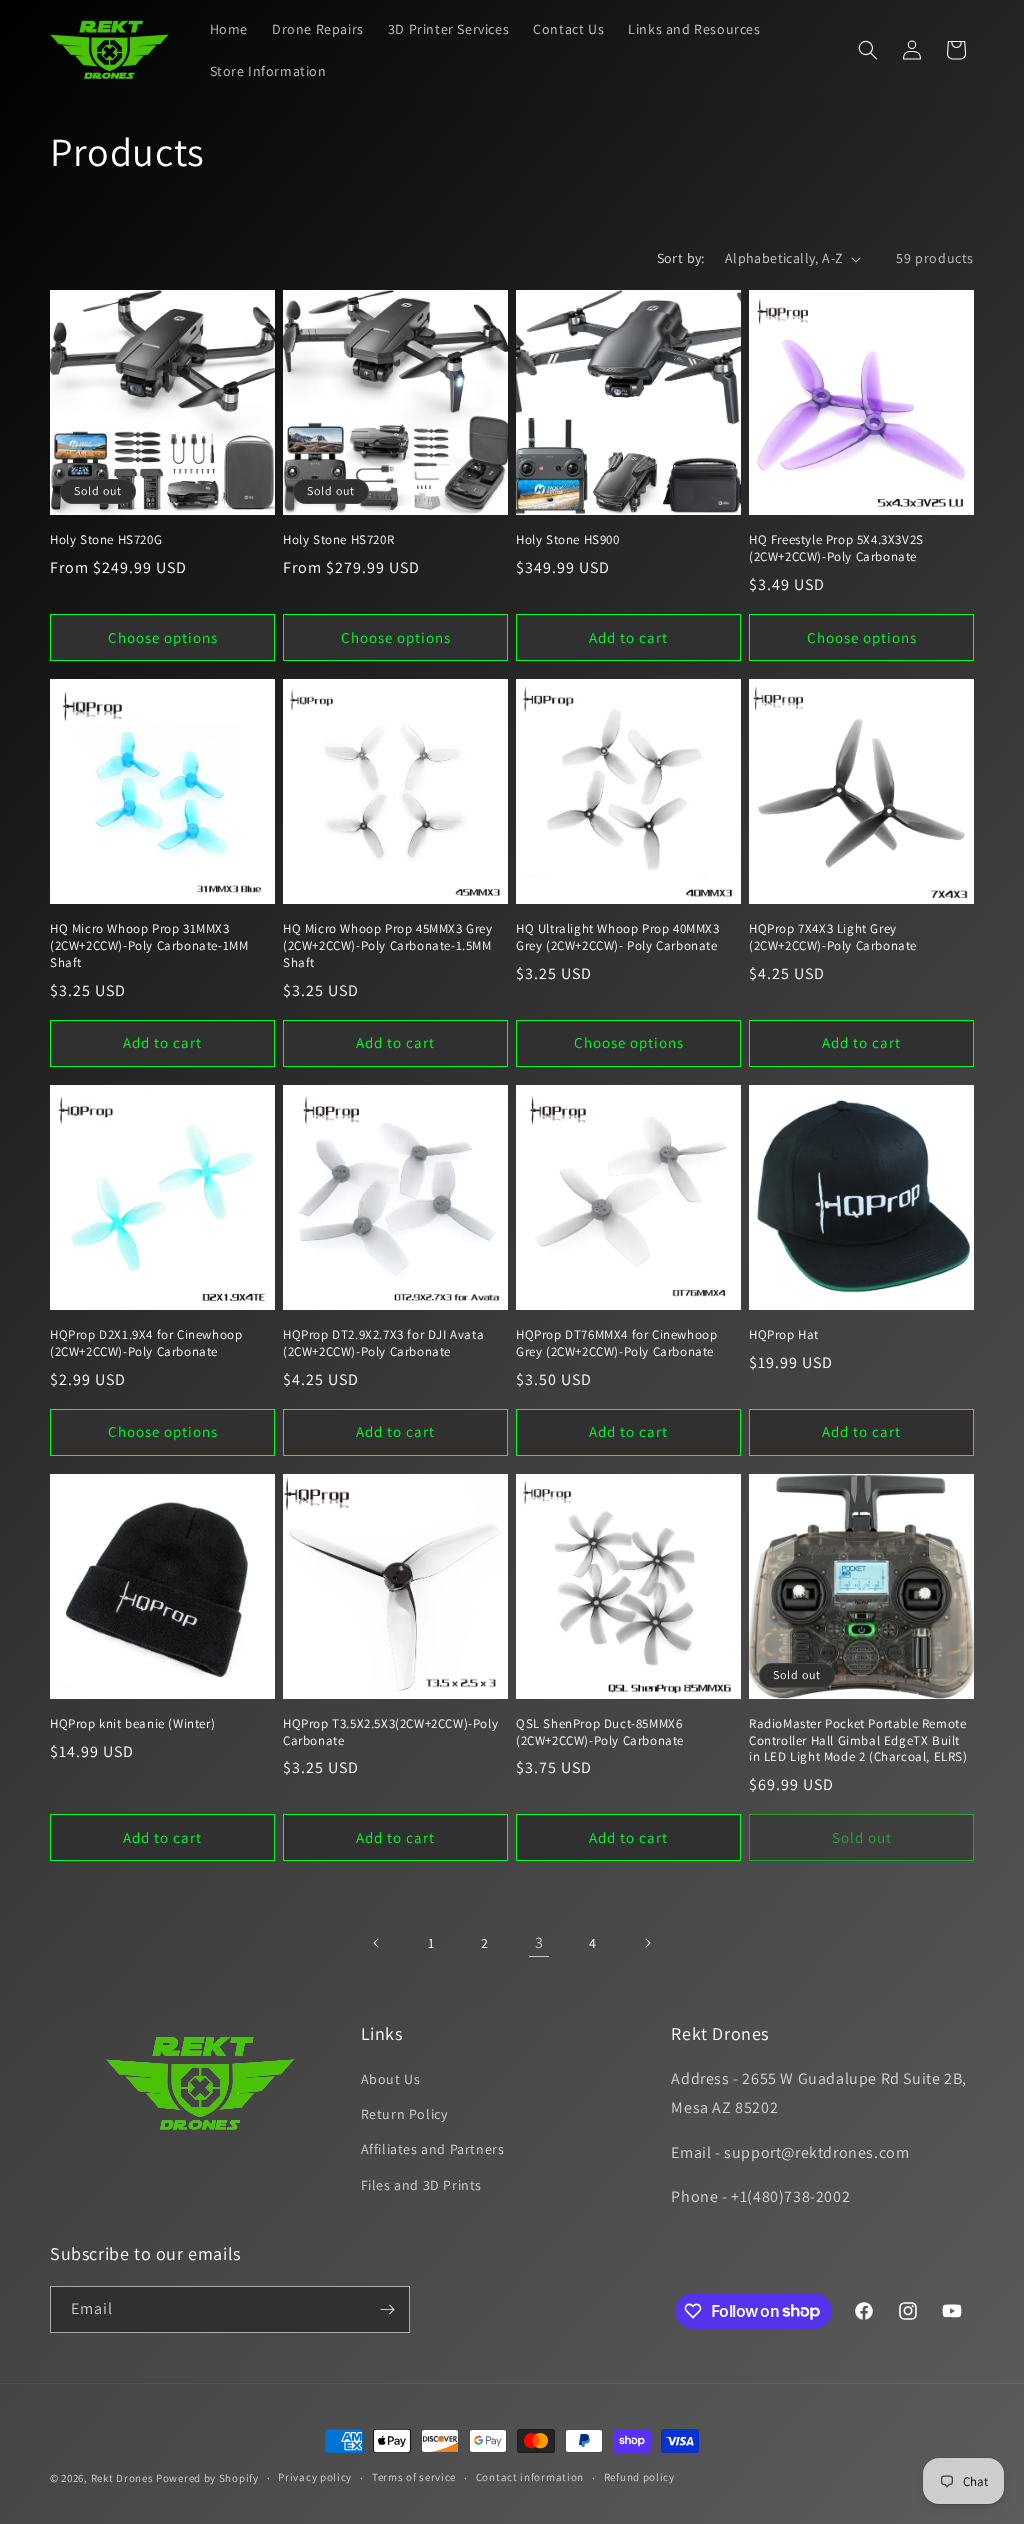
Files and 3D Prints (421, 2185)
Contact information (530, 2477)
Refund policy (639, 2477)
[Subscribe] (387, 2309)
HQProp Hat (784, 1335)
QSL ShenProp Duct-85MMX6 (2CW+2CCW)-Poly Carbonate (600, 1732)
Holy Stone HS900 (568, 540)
════
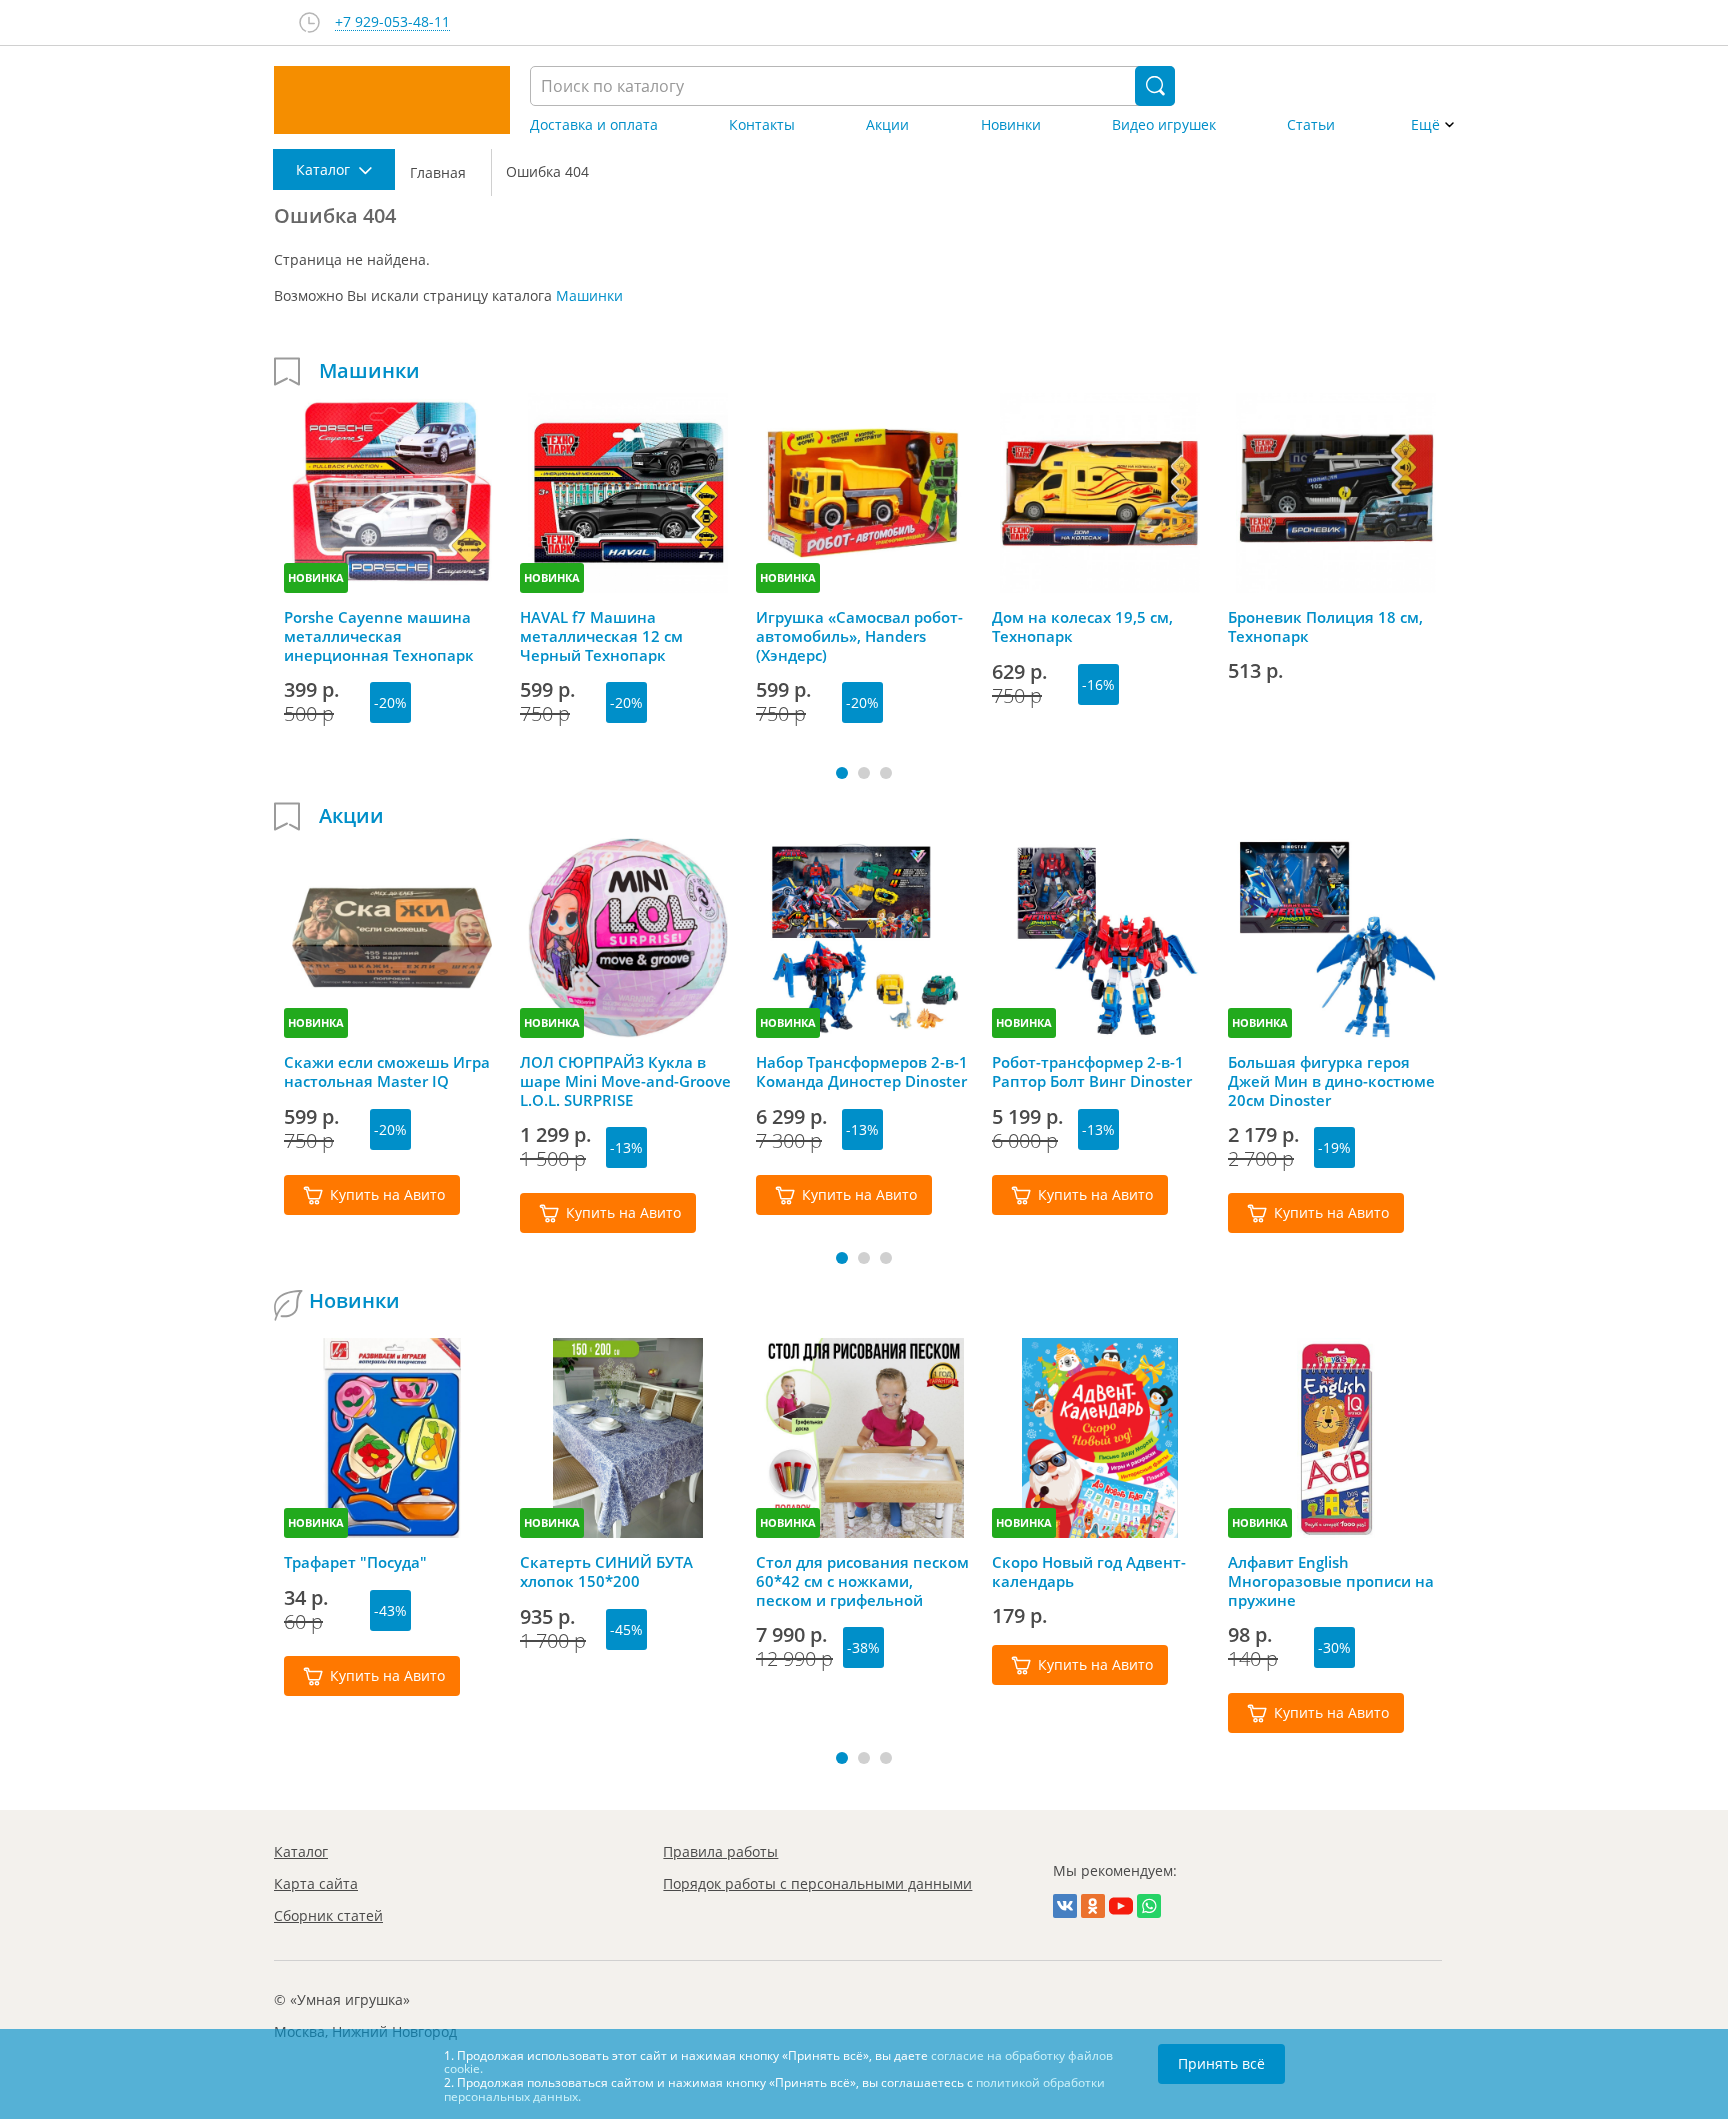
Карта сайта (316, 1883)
════
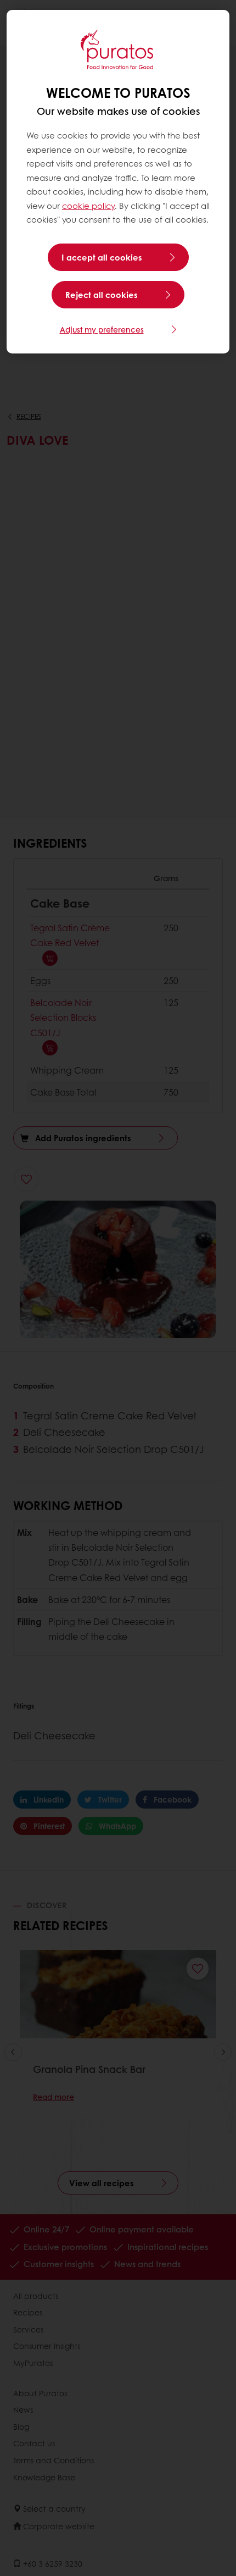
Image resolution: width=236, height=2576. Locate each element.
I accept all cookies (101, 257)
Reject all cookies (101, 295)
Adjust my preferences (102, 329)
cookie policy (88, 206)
════
• PROBLEM DESCRIPTION:
Find how many lines in the listing hold "cookies", and reply with that number only.

• REPLY TO THE EXERCISE:
2